Task details:
Rewrite the part that opens with the line containing "coordinates (382, 442)." and closes with the line containing "column-header: QTY is", changing every "screenshot" to "screen capture" and leaving everything else unchanged.

═══ Material shown

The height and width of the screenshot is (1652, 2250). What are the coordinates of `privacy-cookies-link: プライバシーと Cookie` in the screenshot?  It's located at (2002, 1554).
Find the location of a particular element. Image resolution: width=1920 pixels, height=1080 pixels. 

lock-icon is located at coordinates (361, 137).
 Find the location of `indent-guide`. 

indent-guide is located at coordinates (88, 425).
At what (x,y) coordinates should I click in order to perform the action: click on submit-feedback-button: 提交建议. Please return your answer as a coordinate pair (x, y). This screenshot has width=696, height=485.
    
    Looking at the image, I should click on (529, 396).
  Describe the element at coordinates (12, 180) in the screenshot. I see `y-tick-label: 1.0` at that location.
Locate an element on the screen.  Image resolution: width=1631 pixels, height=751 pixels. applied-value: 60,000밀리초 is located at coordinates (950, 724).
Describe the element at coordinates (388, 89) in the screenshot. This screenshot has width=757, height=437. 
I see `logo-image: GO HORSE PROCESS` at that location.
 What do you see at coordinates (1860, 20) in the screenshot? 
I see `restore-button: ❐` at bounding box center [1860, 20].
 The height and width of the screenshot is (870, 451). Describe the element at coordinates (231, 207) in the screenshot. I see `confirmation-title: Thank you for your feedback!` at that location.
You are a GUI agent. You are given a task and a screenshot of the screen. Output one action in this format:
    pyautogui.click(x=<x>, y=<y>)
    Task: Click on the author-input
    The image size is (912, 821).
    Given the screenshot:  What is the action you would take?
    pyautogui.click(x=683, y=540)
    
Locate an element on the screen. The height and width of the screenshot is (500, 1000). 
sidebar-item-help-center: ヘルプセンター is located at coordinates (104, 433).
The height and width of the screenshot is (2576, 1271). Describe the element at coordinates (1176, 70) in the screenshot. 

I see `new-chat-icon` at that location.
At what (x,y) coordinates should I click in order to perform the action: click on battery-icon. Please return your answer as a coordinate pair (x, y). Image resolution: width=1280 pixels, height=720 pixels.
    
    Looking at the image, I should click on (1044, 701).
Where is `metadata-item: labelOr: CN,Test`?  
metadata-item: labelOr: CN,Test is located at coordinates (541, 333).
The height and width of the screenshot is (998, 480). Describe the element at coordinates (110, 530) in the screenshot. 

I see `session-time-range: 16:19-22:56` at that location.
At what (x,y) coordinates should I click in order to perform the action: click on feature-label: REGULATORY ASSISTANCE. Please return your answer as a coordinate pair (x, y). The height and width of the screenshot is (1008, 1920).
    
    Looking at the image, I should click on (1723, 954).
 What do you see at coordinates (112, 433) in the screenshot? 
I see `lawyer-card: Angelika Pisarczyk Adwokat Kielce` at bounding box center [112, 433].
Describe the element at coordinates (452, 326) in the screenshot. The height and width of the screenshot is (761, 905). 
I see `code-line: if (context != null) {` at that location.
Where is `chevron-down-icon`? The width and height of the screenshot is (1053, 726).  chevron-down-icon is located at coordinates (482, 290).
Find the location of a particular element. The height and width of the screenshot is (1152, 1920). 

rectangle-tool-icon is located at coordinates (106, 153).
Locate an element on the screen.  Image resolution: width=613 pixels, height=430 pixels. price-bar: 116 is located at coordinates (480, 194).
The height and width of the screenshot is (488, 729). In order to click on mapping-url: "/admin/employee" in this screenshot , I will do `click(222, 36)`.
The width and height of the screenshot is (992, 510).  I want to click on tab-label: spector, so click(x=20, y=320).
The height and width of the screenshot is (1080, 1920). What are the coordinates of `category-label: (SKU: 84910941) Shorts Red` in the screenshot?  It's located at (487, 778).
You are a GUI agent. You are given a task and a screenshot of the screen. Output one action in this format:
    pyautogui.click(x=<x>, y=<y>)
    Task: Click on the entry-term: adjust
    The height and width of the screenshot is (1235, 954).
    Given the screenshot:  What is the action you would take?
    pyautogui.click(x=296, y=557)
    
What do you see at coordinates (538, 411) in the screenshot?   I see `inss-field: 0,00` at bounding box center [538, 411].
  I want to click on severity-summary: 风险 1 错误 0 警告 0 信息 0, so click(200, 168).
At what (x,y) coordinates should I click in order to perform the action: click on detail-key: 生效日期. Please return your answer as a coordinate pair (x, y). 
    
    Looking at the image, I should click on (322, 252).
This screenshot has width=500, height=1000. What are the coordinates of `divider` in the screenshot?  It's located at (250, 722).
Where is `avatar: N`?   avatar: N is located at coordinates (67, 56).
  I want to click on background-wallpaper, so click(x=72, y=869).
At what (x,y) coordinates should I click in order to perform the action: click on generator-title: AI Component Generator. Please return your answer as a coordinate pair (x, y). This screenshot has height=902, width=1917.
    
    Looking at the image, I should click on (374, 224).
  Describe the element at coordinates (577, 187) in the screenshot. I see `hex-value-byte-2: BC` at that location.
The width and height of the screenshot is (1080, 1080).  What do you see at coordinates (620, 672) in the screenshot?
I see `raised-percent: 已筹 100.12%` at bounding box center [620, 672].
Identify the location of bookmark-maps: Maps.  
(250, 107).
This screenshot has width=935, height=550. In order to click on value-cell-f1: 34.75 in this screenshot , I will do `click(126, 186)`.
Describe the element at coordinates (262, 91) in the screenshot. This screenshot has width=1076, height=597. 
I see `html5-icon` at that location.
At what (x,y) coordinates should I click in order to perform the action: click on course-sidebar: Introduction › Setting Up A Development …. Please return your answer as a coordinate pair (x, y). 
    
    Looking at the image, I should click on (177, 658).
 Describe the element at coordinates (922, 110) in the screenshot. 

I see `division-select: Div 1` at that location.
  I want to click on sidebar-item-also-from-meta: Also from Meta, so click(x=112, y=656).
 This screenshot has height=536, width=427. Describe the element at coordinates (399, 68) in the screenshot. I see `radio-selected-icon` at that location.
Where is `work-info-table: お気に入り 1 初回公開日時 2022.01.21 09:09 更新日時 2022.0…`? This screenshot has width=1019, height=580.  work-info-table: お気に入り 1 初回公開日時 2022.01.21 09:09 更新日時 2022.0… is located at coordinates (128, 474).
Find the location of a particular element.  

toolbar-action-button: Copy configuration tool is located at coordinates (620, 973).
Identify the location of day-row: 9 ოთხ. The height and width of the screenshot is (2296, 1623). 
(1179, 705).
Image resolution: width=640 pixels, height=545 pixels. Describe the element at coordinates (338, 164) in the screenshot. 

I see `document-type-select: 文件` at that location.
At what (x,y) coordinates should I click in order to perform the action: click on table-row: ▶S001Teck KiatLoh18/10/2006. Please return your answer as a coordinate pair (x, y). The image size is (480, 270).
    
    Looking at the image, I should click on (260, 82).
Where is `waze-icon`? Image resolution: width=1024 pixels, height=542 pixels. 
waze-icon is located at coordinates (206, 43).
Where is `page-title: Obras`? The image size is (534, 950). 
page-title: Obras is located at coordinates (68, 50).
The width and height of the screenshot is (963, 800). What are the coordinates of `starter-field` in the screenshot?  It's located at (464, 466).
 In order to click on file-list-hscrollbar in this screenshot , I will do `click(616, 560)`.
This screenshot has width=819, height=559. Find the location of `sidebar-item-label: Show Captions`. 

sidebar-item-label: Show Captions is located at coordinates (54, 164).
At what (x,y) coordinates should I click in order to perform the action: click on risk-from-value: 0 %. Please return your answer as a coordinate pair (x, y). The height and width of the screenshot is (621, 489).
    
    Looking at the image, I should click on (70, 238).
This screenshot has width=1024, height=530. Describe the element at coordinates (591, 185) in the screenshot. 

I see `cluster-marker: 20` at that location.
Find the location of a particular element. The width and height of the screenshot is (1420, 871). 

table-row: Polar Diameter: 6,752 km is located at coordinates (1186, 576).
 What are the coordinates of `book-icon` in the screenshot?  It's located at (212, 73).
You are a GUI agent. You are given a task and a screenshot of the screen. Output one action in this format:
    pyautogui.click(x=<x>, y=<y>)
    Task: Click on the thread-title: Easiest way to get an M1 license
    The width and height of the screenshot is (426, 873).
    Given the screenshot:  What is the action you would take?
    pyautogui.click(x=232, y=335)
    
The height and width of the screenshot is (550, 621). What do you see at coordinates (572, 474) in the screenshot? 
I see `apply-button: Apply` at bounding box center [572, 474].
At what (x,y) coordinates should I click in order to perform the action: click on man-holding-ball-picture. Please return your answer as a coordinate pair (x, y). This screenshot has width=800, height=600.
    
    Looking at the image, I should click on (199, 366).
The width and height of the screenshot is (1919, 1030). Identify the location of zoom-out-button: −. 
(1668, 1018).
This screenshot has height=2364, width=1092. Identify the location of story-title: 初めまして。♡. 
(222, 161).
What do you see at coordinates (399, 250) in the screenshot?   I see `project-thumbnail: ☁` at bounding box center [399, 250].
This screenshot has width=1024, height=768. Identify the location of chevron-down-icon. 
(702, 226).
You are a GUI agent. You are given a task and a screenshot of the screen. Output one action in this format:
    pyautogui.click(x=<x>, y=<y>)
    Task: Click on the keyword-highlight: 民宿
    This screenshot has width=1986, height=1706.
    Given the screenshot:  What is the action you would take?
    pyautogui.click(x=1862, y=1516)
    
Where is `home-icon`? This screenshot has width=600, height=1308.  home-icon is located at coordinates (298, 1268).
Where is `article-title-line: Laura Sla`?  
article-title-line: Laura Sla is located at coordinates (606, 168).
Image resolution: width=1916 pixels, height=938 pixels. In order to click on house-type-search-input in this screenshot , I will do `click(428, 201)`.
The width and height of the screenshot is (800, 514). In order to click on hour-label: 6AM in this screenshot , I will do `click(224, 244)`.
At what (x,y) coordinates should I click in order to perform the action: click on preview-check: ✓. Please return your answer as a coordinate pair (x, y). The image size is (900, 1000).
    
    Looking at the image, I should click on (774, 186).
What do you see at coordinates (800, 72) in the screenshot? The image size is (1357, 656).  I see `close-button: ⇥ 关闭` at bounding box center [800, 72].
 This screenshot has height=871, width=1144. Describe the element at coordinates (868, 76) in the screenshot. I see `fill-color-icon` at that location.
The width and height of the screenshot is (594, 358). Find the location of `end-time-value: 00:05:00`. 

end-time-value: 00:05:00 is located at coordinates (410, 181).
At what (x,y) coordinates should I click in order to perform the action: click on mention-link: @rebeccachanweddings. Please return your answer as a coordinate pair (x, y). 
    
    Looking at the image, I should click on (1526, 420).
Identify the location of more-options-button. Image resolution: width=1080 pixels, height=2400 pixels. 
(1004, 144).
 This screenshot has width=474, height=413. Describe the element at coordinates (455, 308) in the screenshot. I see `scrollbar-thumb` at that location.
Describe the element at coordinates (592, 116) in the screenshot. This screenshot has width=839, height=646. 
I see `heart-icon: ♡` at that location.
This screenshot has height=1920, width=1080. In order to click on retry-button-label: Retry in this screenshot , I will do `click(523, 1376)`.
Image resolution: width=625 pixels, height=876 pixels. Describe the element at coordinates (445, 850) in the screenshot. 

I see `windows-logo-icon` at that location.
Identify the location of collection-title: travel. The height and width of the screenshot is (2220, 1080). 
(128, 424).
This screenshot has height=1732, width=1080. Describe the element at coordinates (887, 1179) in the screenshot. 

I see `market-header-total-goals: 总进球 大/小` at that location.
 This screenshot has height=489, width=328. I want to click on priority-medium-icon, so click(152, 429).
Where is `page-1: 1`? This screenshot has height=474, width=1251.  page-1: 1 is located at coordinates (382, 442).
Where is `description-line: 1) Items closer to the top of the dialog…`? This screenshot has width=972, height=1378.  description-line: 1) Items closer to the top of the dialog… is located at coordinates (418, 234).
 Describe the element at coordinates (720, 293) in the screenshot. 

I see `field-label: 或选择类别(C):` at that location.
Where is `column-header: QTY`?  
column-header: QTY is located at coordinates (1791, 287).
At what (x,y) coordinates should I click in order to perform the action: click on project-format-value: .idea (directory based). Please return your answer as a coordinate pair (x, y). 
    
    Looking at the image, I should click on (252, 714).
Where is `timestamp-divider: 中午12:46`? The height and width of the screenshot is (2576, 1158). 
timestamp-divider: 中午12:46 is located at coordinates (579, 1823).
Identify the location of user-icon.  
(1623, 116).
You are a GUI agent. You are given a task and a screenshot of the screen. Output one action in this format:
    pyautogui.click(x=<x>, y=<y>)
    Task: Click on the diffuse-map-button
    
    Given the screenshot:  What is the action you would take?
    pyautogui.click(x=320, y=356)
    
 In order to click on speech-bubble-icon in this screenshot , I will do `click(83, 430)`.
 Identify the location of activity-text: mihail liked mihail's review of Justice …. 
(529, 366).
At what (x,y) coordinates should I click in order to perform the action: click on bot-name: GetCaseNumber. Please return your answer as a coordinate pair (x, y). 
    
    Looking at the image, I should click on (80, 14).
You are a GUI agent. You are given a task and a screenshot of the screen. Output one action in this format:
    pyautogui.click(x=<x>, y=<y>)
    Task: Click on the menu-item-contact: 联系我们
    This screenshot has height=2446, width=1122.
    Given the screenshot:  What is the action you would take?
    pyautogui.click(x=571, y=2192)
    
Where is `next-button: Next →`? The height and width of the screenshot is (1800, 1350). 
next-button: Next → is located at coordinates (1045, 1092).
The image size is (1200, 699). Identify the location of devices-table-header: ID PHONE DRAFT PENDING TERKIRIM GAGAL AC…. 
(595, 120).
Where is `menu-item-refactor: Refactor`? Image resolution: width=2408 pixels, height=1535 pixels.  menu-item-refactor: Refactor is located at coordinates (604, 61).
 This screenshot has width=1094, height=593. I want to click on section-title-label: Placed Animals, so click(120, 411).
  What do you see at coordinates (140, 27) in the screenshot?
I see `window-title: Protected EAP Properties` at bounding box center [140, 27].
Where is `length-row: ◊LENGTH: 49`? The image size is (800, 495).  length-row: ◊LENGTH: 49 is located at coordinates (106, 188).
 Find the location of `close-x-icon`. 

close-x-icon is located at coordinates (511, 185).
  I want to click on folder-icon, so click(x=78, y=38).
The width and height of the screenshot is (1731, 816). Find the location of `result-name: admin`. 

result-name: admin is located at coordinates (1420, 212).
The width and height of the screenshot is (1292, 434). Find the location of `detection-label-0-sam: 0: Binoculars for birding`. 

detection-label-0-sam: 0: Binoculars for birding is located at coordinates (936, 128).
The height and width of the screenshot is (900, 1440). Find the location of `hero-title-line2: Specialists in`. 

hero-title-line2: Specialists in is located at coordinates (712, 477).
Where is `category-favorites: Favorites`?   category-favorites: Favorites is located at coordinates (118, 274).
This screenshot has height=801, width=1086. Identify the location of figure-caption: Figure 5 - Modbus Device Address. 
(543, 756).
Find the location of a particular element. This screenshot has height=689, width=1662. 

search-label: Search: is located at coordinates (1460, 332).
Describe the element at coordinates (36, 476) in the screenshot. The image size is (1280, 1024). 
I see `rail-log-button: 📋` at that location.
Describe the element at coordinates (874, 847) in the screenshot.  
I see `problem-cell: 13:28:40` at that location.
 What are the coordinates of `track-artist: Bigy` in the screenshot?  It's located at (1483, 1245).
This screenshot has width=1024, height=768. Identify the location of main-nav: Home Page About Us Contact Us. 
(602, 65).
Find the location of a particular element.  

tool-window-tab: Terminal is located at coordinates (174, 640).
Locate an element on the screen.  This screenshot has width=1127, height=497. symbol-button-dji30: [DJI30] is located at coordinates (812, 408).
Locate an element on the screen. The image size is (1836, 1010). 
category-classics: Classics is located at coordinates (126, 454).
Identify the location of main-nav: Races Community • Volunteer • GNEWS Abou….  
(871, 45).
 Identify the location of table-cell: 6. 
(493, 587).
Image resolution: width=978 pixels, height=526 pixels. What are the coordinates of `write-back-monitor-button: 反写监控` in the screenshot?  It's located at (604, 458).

══════

Your solution:
Where is `page-1: 1`? This screen capture has height=474, width=1251.  page-1: 1 is located at coordinates (382, 442).
Where is `description-line: 1) Items closer to the top of the dialog…`? This screen capture has width=972, height=1378.  description-line: 1) Items closer to the top of the dialog… is located at coordinates (418, 234).
 Describe the element at coordinates (720, 293) in the screen capture. 

I see `field-label: 或选择类别(C):` at that location.
Where is `column-header: QTY`?  
column-header: QTY is located at coordinates (1791, 287).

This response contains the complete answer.